*TASKS:*
• 1. From the deep learning notes, extract the passage starting at "Dense Layer - connects" and ending at "Dense (fully connected)".
• 2. List every layer type named in the deep learning notes' list of different types of layers.

*TEXT EXCERPT:*
'''

## Deep Learning Notes from [DeepLizard](https://deeplizard.com/learn/playlist/PLZbbT5o_s2xq7LwI2y8_QtvuXZedL6tQU)

In [1]:
from keras.models import Sequential
from keras.layers import Dense , Activation

Dense Layer - connects input to each output layers      
Here 32 is hidden layer , first layer is specified by shape which has 10 neurons        
Even though we have specified 2 layers but this is a 3 layer model since we have specified input_shape which
becomes the first layer

In [17]:
model = Sequential([
    Dense(32,input_shape = (10,), activation='relu'), # 32 - no of neurons , input_shape - input data
    Dense(2 , activation='softmax')
])

## There are different types of layers:
 - Dense (fully connected)
  - Connects each input to each output layer
 - Convolutional Layers 
  - Image Analysis
 - Pooling Layers
 - Recurrent Layers
  - Time Series
 - Normalization Layers
 - Many others

In [30]:
# Creating another model to classify cats and dogs with 3 input features , note first layer in list is hidden
# and is actually second layer 

layers = [
    Dense(5, input_shape = (3,),  activation='relu'),   # we need to provide only the first layer shape
    Dense(2 , activation='softmax') # model will be able to infer the next layers
]

model = Sequential(layers)

'''

*DATASET EXCERPT:*

'''

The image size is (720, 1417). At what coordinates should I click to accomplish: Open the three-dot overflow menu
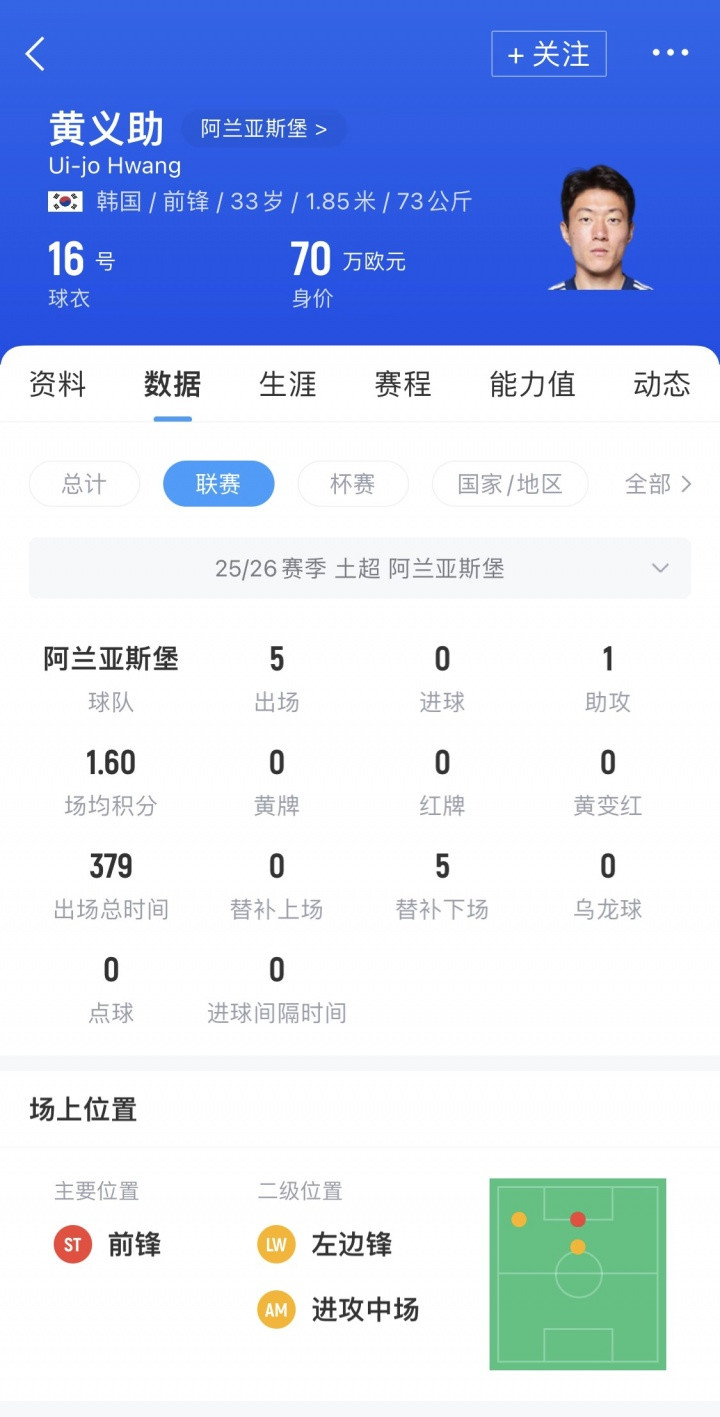670,53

'''

*PROBLEM SOLUTIONS:*
• 1.
Dense Layer - connects input to each output layers      
Here 32 is hidden layer , first layer is specified by shape which has 10 neurons        
Even though we have specified 2 layers but this is a 3 layer model since we have specified input_shape which
becomes the first layer

In [17]:
model = Sequential([
    Dense(32,input_shape = (10,), activation='relu'), # 32 - no of neurons , input_shape - input data
    Dense(2 , activation='softmax')
])

## There are different types of layers:
 - Dense (fully connected)

• 2.
- Dense (fully connected)
- Convolutional Layers
- Pooling Layers
- Recurrent Layers
- Normalization Layers